7.0.0.2 Interpreting Divergent Results (Replication Failures) {#interpreting-divergent-results-(replication-failures)}
When replications succeed, the original claim gains further credence (as long as the methods are sound). However, when replications fail, many explanations and interpretations can be advanced, which need to be carefully considered and discussed in a report. While replication failure can highlight issues with statistical conclusion validity in the original studies (John et al., 2012; Nelson et al., 2018; Simmons et al., 2011), other explanations need to be considered, including issues with internal, external, and construct validity in both original and replication studies (Fabrigar et al., 2020; Vazire et al., 2022). For example, internal validity is threatened when attrition rates differ between experimental conditions in original or replication studies, creating potential confounds in the interpretation of treatment effects (Zhou & Fishbach, 2016). Construct validity is threatened when original or replication studies use unvalidated ad-hoc measures, fail to employ validated manipulations of the target construct, or when differences in sample characteristics between original and replication studies mean that manipulations and measures do not work as intended (Fabrigar et al., 2020; Fiedler et al., 2021; Flake & Fried, 2020). External validity is threatened when original findings do not generalize to the specifics of the replication study due to person and context differences between studies that moderate the effect. Thus, before making statements about the original finding’s robustness and generalizability, replication researchers need to critically discuss potential methodological shortcomings in both original studies and replication attempts that limit statistical conclusion, internal, external, and construct validity.

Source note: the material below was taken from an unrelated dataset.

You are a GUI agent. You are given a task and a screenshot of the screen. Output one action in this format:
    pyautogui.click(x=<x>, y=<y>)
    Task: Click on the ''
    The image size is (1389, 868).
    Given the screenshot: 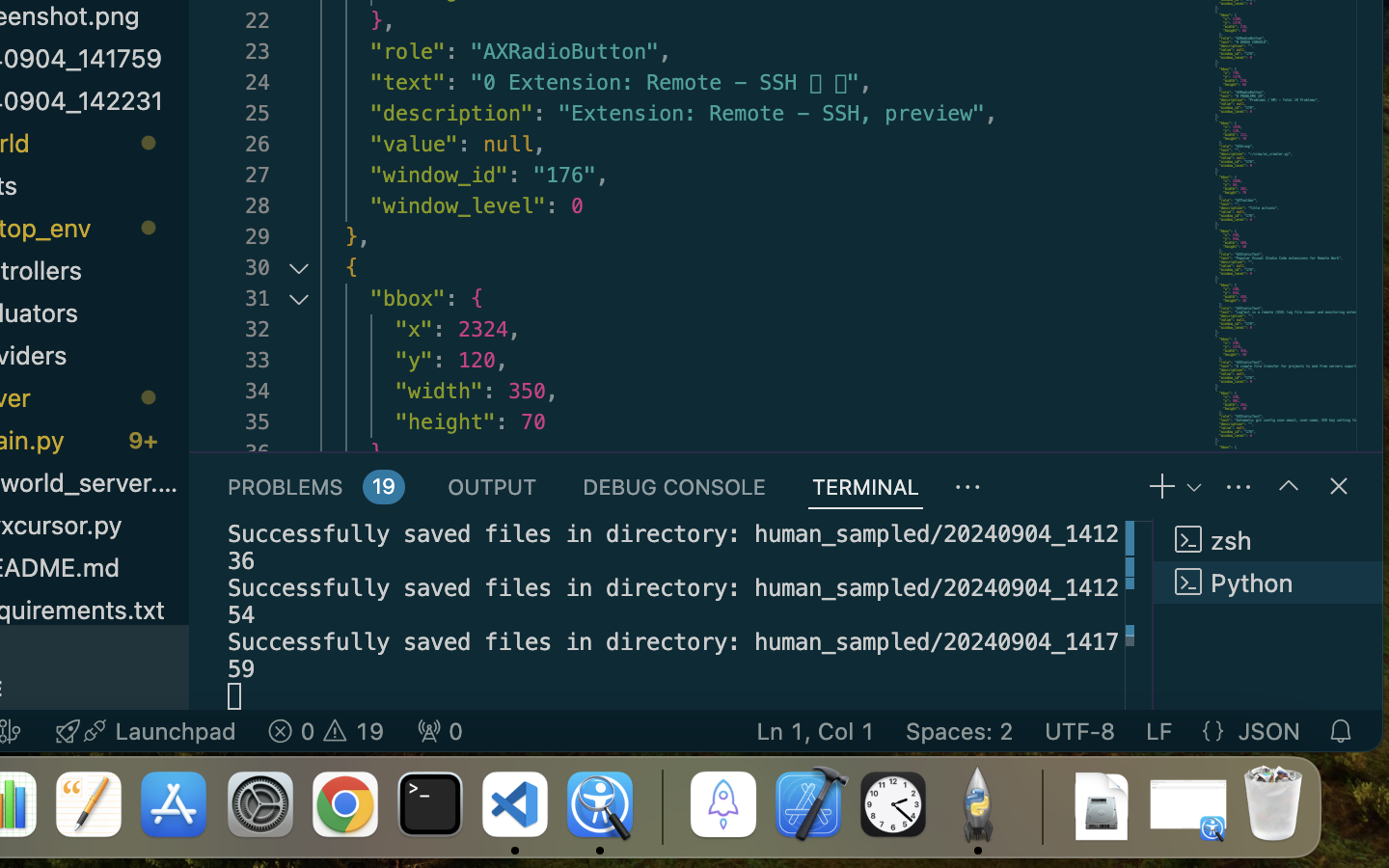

7.0.0.3 The Role of Differences for the Interpretation of Findings
Each replication outcome should be evaluated in the light of its closeness, which is why all deviations with the respective reasons and, if possible, their potential impact on the results should be discussed. Existing theories may help assess whether a deviation should affect the outcomes. For example, most psychological theories are agnostic towards age so that a different distribution of participants’ age will be unproblematic in most cases. Researchers may choose to evaluate replications from both phenomenon-focused / inductive and theory-focused / deductive views. Different types of interpretations are listed in Figure 5 and integrated from previous accounts by Borgstede and Scholz (2021) and Freese and Peterson (2017, Figure 3).
Figure 5
Interpretation of replication outcomes depend on similarity of closeness and results as well as the view (inductive vs. deductive).
Note.
- Inductive or phenomenon-oriented views assume minimal generalizability of the original finding. For example, they cannot cast doubts on the original finding unless the replication is highly similar to the original study.
- Deductive or theory-oriented views assume maximal generality of a theory. For example, different results (i.e., replication failures) cast doubts on the theory regardless of the replication type.
7.0.0.4 Comments from the Original Study’s Authors {#comments-from-the-original-study’s-authors}
If the replication results do not converge with the original results, replication researchers can reach out to the original study’s authors and ask for a comment that they can publish together with the replication report. A template for asking for a comment is in the appendix. Note that some journals (e.g., Journal of Replications and Comments in Economics) require such statements at the time of submission.